Data excerpts:
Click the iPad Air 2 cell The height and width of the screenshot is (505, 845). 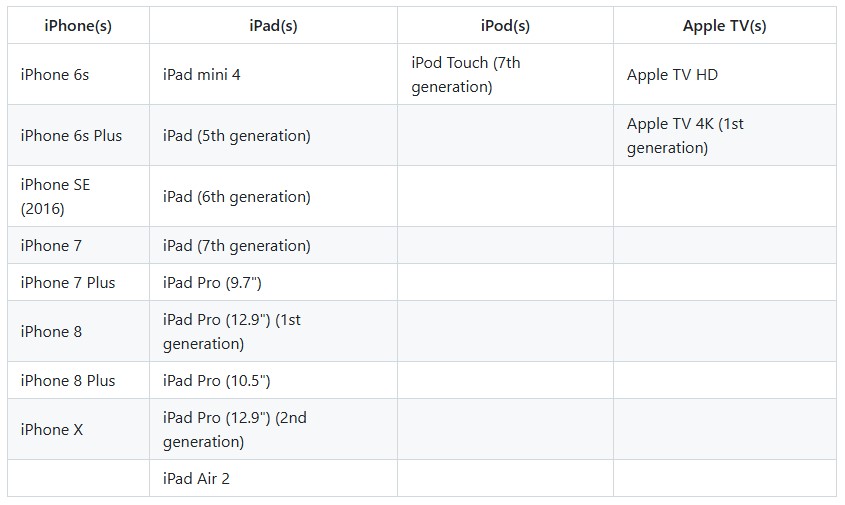click(x=197, y=479)
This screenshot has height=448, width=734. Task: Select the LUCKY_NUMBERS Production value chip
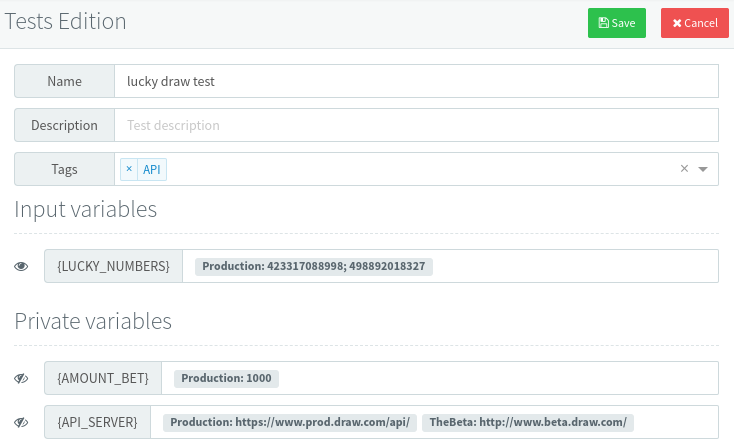point(314,266)
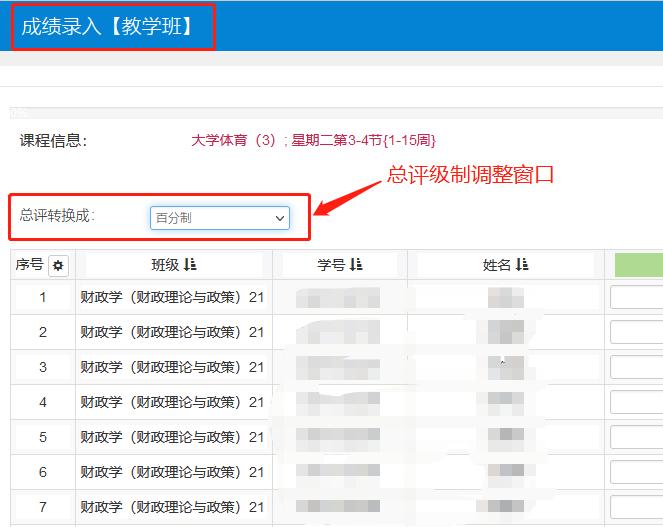The height and width of the screenshot is (527, 663).
Task: Activate the grade input box on row 5
Action: point(637,437)
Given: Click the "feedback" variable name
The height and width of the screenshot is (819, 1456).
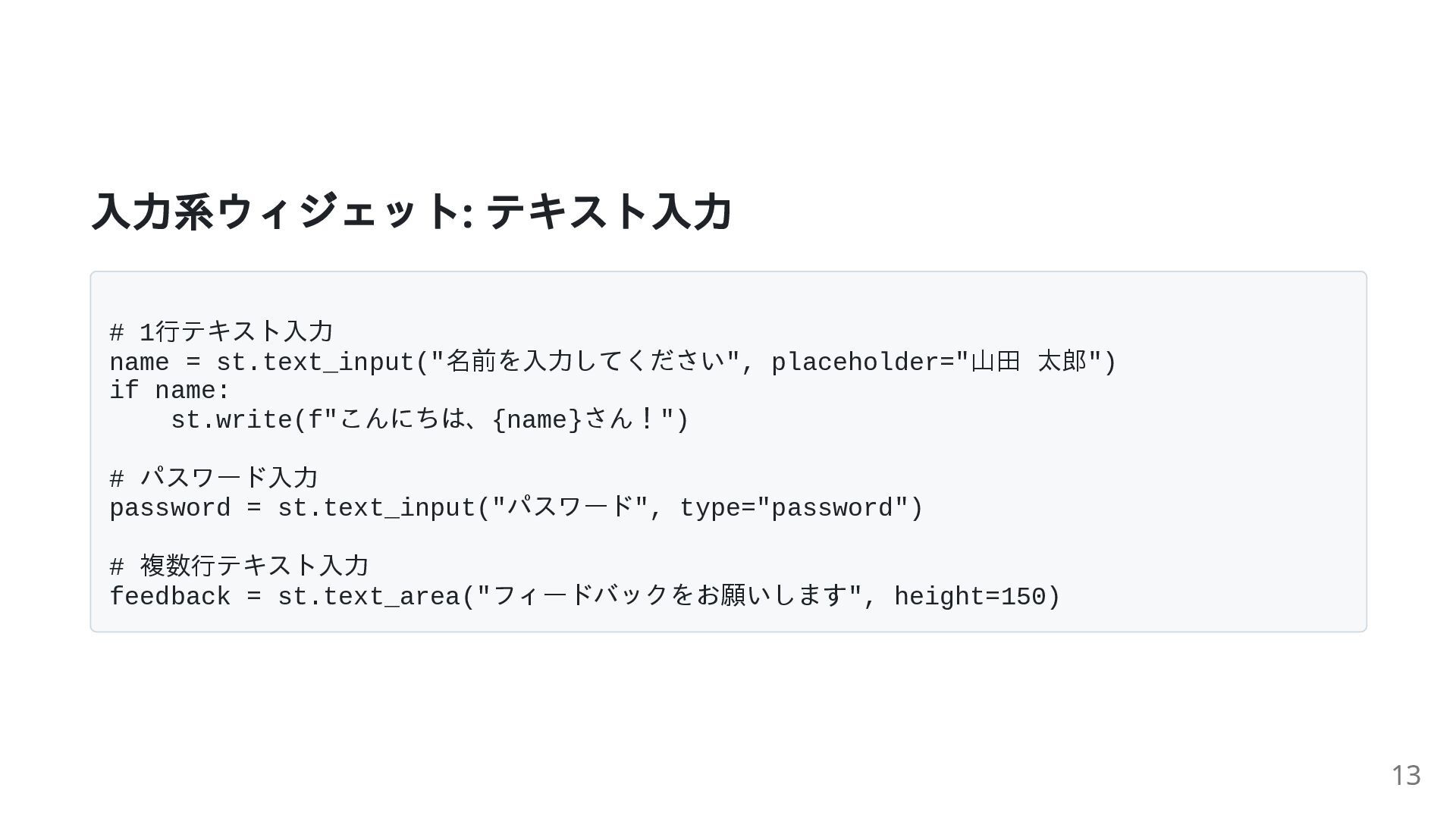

_What is required_.
In the answer, give only the lines from the one containing "This screenshot has" through the end of the records above, each reproduced exactly. Include no pictures.

_Result below_.
This screenshot has height=448, width=734. Task: Select the LUCKY_NUMBERS Production value chip
point(314,266)
The height and width of the screenshot is (527, 663).
Task: Activate the grade input box on row 5
Action: point(637,437)
Given: Click the "feedback" variable name
The height and width of the screenshot is (819, 1456).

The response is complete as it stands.